The Civil War may have ended militarily, but politically, economically, and psychologically, its embers still burn. The Igbo man is systematically denied access to the center of power, not by accident, but because the Civil War in Nigeria has never truly ended.

A COMMUNITY IN SELF-DENIAL:

What makes this reality even more tragic is that many Igbo politicians continue to live in self-denial, chasing shadows, believing that one day the political heavens will open for them. They scramble for crumbs instead of building a united front, failing to appreciate that the Civil War never truly ended, just as posited by Dr. Reuben Abati. This internal disunity has compounded their vulnerability, making them easy pawns in the chess game of Nigeria’s politics.

THE CONSEQUENCES – A REGION IN CRISIS:
The insecurity ravaging Ala-Igbo today, the rise of armed groups, criminality, and the breakdown of law and order is not happening in a vacuum. It is the direct consequence of decades of political ostracism, economic strangulation, and internal misgovernance. When a people are excluded for too long, the center cannot hold. Unfortunately, the alternatives resorted to by our restive, frustrated, disenchanted, and disillusioned youths have taken extreme and criminal dimensions, undermining every measure of civility.
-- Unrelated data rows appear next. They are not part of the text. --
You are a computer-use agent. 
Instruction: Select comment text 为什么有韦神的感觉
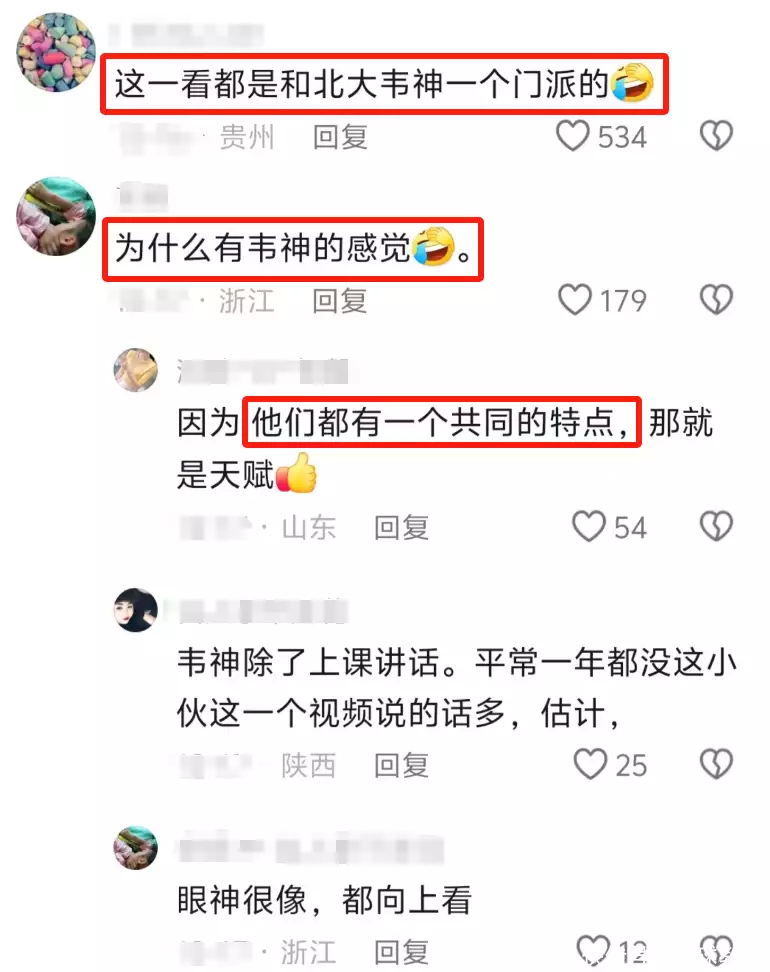pos(263,249)
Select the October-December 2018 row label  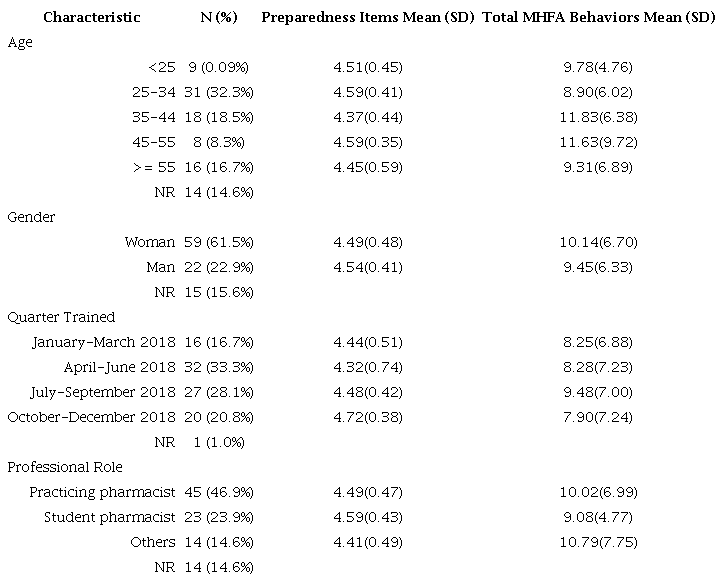click(x=91, y=417)

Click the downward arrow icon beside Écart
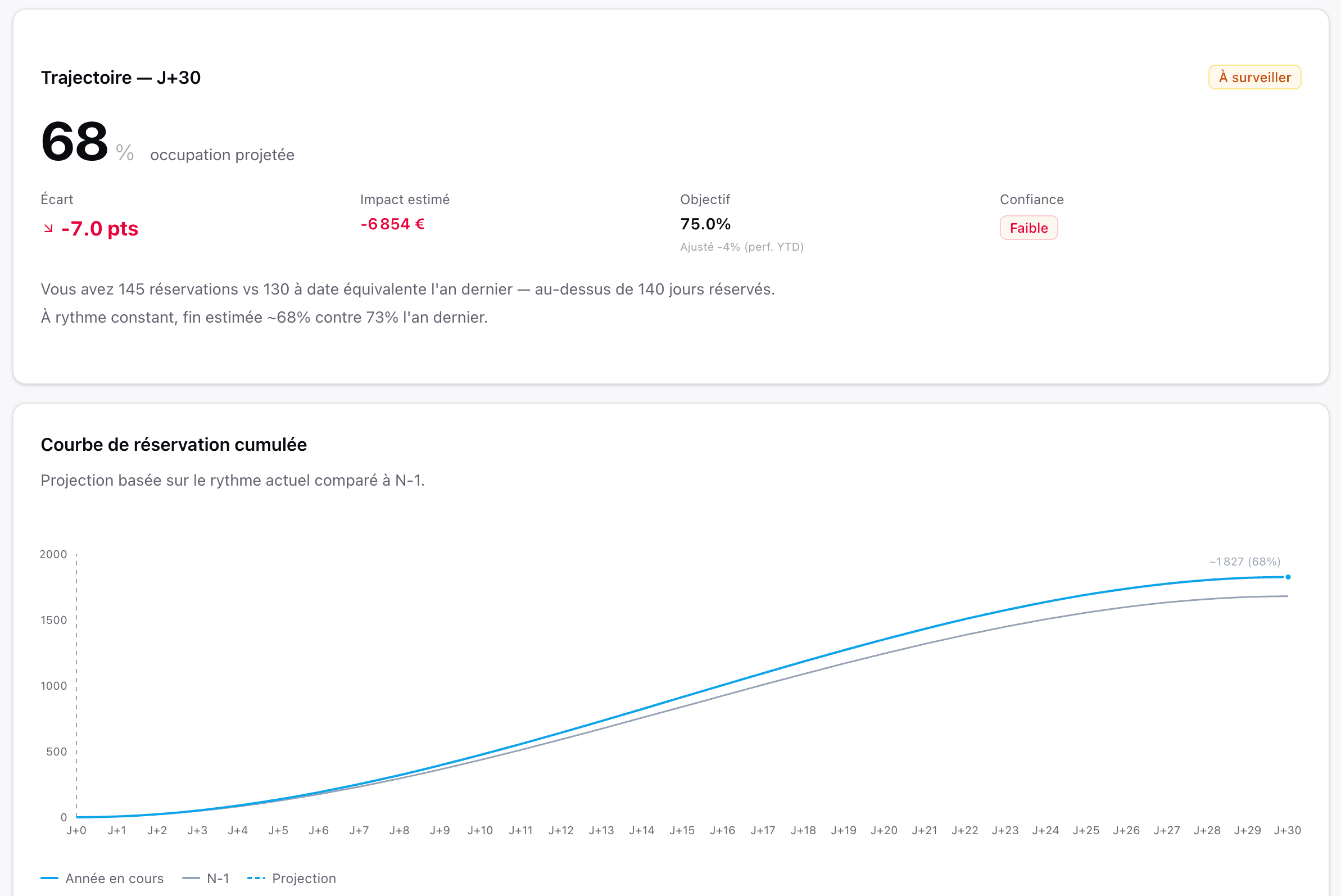click(48, 229)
THE PATH FORWARD – REDEFINING THE IGBO AGENDA:
If the Igbo nation must break free from this vicious cycle, it begins with self-redefinition:

1. Thinking Igbo First: A coordinated political and economic strategy that prioritizes regional integration and self-reliance.

2. Learning from Visionaries: Embracing developmental models championed by leaders like Dr. Alex Otti, Ndubuisi Mba, etc., who are proving that good governance can transform our narrative.

3. Ending Illusions: Accepting the hard truth that the Nigerian state, as currently structured, will not willingly hand power to the South-East. Igbos must therefore innovate, negotiate from a position of strength, and stop living in the fantasy of political benevolence.

Until these steps are taken, the Civil War will continue, not with bullets and bombs, but with policies, appointments, and the quiet violence of exclusion.

Dr. Abati was right. The war never ended. It simply changed its weapons.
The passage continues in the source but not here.